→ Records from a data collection
**********
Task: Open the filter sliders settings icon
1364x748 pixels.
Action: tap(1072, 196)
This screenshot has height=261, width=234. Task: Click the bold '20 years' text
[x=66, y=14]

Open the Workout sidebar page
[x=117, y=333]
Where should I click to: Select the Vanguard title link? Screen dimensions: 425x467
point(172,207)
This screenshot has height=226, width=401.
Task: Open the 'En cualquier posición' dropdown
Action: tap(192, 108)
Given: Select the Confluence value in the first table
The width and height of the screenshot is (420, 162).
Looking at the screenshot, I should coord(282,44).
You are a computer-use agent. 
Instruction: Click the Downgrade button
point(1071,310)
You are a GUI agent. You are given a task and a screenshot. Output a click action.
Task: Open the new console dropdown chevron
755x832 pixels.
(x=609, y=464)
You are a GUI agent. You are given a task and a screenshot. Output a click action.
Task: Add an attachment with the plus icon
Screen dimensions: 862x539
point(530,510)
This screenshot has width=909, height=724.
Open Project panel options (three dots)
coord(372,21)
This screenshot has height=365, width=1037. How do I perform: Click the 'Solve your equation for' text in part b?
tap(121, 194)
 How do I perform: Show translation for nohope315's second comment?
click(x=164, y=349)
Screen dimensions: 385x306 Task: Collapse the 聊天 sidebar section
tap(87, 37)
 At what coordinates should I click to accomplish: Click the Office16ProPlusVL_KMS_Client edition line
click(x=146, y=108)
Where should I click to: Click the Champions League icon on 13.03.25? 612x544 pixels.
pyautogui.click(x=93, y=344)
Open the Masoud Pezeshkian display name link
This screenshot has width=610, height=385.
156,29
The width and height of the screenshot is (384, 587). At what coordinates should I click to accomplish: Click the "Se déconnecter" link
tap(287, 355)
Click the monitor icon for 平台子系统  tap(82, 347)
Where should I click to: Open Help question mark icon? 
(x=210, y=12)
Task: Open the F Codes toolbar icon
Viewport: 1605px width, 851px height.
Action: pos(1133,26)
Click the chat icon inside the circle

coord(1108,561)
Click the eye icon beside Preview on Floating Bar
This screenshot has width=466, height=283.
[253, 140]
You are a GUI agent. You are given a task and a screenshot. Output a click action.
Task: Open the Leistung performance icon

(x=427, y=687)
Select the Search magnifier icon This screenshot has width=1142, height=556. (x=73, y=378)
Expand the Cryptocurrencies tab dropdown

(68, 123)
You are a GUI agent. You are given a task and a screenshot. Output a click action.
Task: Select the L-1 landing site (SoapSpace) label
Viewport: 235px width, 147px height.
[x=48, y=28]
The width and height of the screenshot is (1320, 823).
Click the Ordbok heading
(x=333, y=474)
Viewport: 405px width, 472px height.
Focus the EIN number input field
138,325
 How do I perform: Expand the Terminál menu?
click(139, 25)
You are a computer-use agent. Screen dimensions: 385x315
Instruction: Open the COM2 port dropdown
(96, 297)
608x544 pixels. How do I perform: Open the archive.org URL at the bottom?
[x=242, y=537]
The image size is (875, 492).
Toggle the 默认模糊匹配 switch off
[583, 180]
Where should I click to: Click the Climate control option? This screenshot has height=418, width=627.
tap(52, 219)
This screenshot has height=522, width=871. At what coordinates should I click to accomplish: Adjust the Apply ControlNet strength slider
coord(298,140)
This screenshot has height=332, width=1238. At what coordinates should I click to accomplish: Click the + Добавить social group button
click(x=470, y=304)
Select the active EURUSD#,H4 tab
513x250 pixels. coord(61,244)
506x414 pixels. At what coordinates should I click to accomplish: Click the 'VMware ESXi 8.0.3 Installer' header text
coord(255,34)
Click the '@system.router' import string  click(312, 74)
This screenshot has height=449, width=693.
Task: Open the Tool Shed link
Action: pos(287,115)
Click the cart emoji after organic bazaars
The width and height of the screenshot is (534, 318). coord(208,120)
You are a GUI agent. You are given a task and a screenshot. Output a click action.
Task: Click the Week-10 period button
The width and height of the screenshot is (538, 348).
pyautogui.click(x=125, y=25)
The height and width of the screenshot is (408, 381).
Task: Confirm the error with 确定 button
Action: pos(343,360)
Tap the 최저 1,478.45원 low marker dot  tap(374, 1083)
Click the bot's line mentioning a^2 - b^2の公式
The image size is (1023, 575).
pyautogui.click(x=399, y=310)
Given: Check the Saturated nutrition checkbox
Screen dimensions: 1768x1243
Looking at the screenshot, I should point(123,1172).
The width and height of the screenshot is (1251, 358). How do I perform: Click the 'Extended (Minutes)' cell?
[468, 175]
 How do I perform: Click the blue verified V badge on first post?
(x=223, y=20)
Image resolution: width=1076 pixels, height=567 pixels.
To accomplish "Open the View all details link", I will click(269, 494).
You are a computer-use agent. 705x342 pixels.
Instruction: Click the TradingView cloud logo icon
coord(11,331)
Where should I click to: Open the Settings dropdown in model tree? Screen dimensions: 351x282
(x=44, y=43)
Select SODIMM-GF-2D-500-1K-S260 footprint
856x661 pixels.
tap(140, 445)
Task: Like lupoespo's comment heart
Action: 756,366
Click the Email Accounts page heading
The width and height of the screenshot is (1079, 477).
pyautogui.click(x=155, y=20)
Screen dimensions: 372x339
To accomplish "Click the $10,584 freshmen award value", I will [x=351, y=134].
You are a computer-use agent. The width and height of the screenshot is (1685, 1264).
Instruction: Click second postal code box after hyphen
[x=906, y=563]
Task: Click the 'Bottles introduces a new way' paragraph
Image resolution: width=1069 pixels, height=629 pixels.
**********
→ EXERCISE GOAL
Rewrite everything from the start of the records down to the line containing "[x=117, y=333]", changing "sidebar" to "side panel" and leaving all else unchanged. Output only those lines.

→ ANSWER TO THIS EXERCISE
Task: Open the filter sliders settings icon
1364x748 pixels.
Action: tap(1072, 196)
This screenshot has height=261, width=234. Task: Click the bold '20 years' text
[x=66, y=14]

Open the Workout side panel page
[x=117, y=333]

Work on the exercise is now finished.